A Primer on GCP Compute Instance VMs for Dockerized Apps [Tutorial Part 8]

This article appeared first on https://www.pascallandau.com/ at A primer on GCP Compute Instance VMs for dockerized Apps [Tutorial Part 8]

---

In this article, we will take a look on the Google Cloud Platform (GCP) and create a Compute Instance VM to run dockerized applications. This includes:

• creating VMs
• using a container registry
• using a secret manager

All code samples are publicly available in my Docker PHP Tutorial repository on Github.
You find the branch with the final result of this tutorial at part-8-gcp-compute-instance-vm-docker.

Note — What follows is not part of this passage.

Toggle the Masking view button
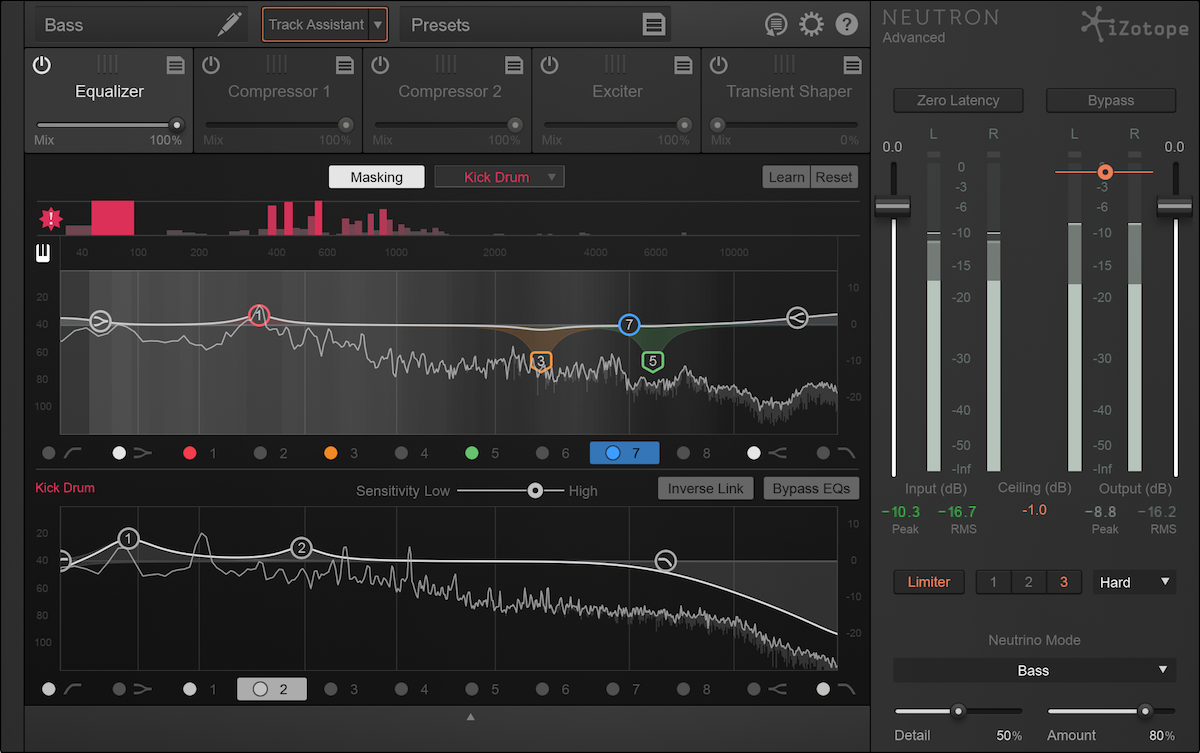This screenshot has width=1200, height=753. [x=376, y=176]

All published parts of the Docker PHP Tutorial are collected under a dedicated page at Docker PHP Tutorial. The previous part was Create a CI pipeline for dockerized PHP Apps and the following one is Deploy dockerized PHP Apps to production on GCP via docker compose.

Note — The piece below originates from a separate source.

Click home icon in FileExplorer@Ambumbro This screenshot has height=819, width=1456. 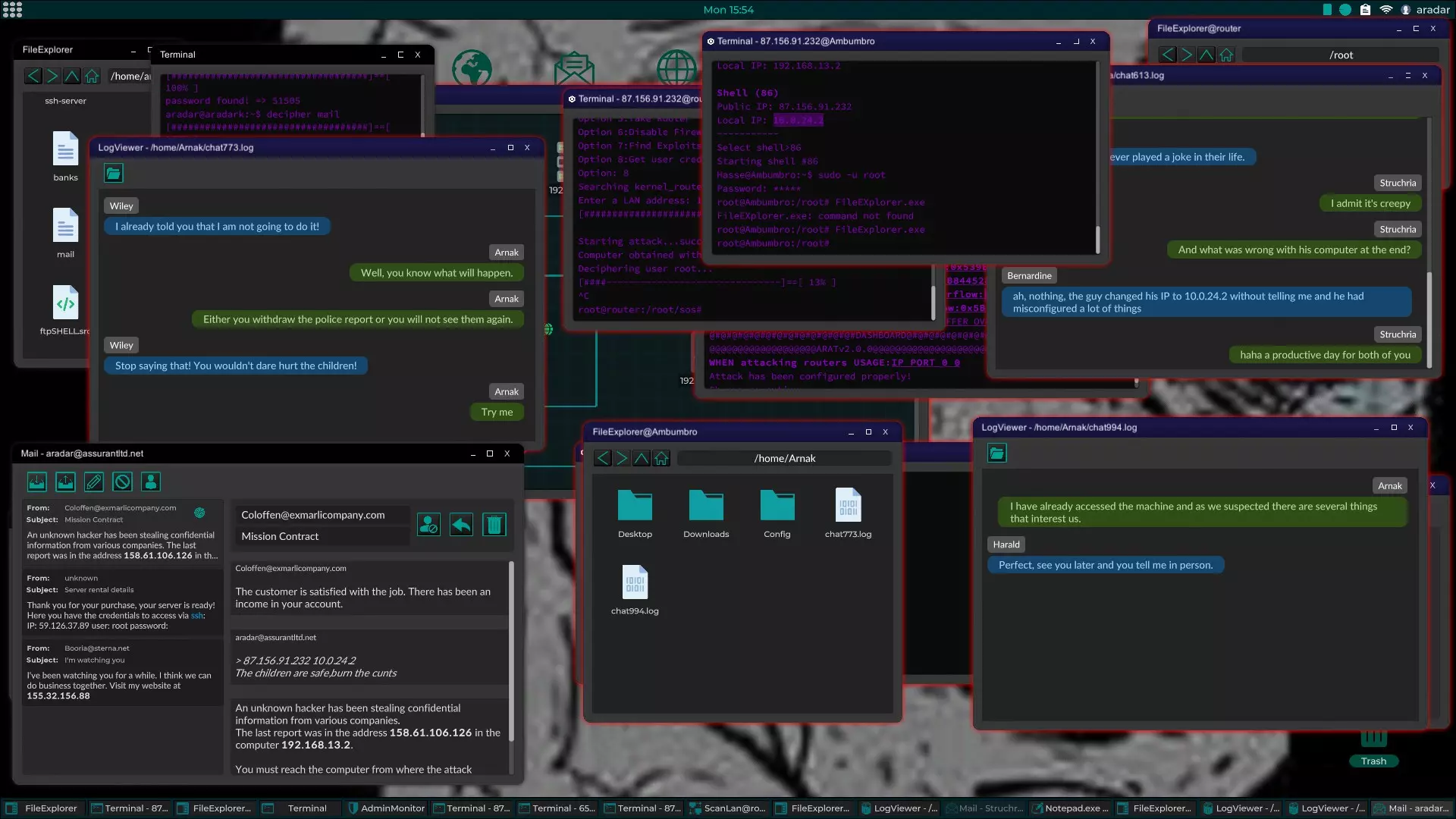tap(661, 458)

If you want to follow along, please subscribe to the RSS feed or via email to get automatic notifications when the next part comes out. :)

Table of Contents

• Introduction
• Set up a GCP Project
• Create a Service Account
  • Create Service Account Key File
  • Configure IAM Permissions
• Set up the gcloud CLI Tool
• Set up the Container Registry
  • Authenticate Docker
  • Pushing Images to the Registry
  • Images are Stored in Google Cloud Storage Buckets
  • ...

Introduction

In the next tutorial, we will deploy our dockerized PHP Apps to "production" via docker compose and will create this "production" environment on GCP (Google Cloud Platform). This tutorial serves as a primer on GCP to build up some fundamental knowledge, because we will use the platform to provide all the infrastructure required to run our dockerized PHP application.

In the process, we'll learn about GCP projects as our own "space" in GCP and service accounts as a way to communicate programmatically. We'll start by doing everything manually via the UI, but will also explain how to do it programmatically via the gcloud cli and end with a fully automated script.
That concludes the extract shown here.